== What is being asked ==
Everything from the line that contains "The image size is (1080, 1920)." through the final line of the records below should be quoted exactly, except the pictures.

== Records for the exercise ==

'''

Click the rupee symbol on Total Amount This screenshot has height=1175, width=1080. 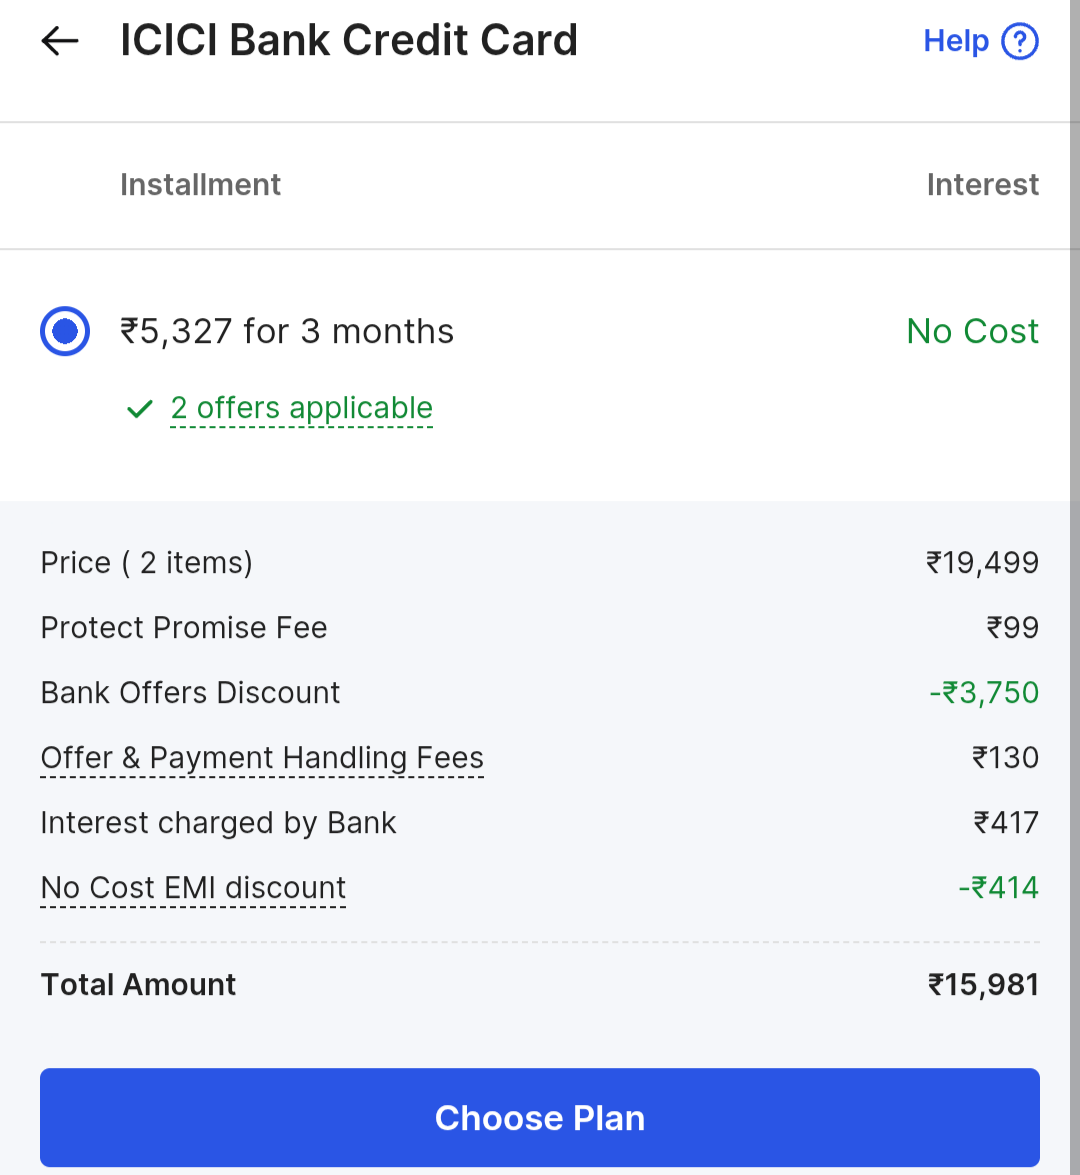point(938,984)
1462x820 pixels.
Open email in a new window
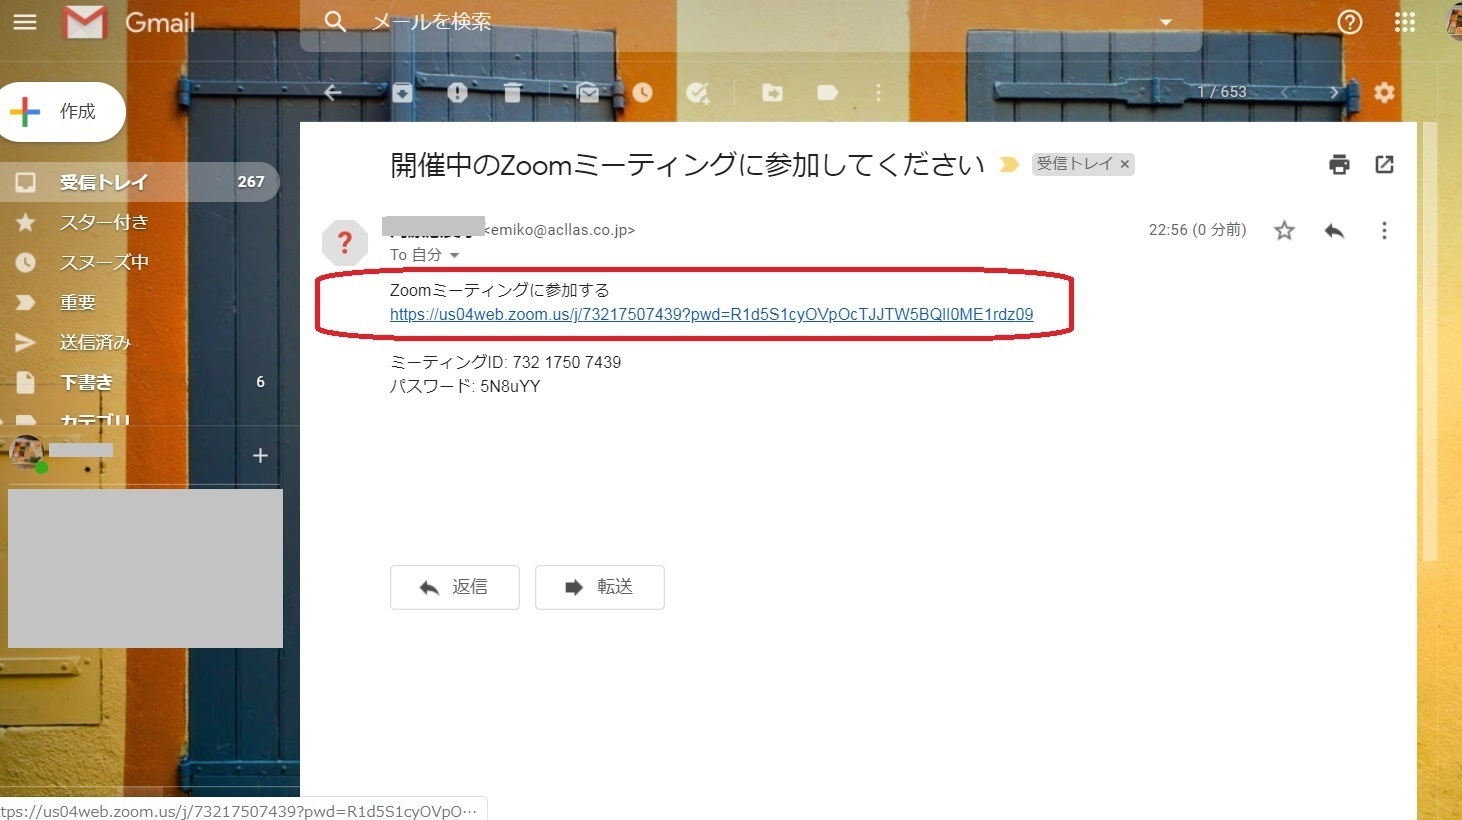1384,164
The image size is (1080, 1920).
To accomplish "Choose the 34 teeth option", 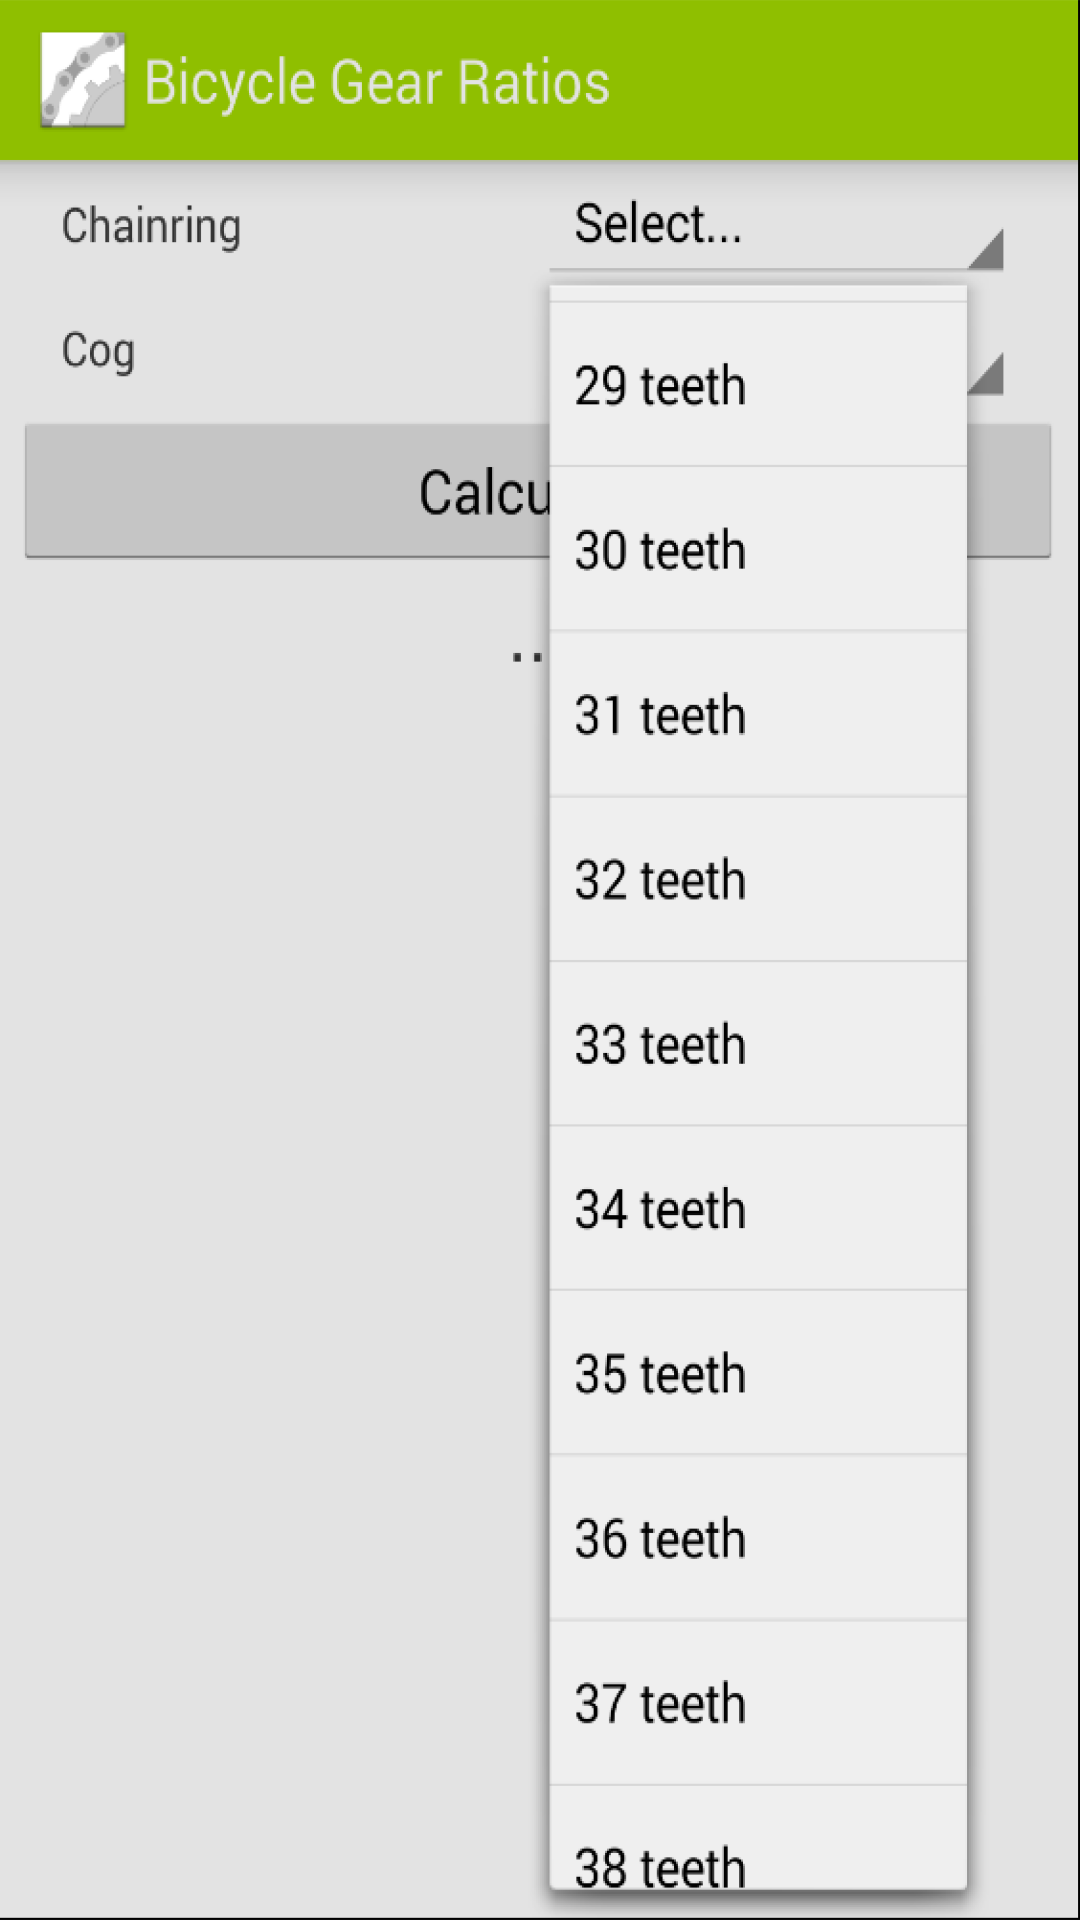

'''

== Completed exercise ==
The image size is (1080, 1920).
To accomplish "Choose the 34 teeth option", 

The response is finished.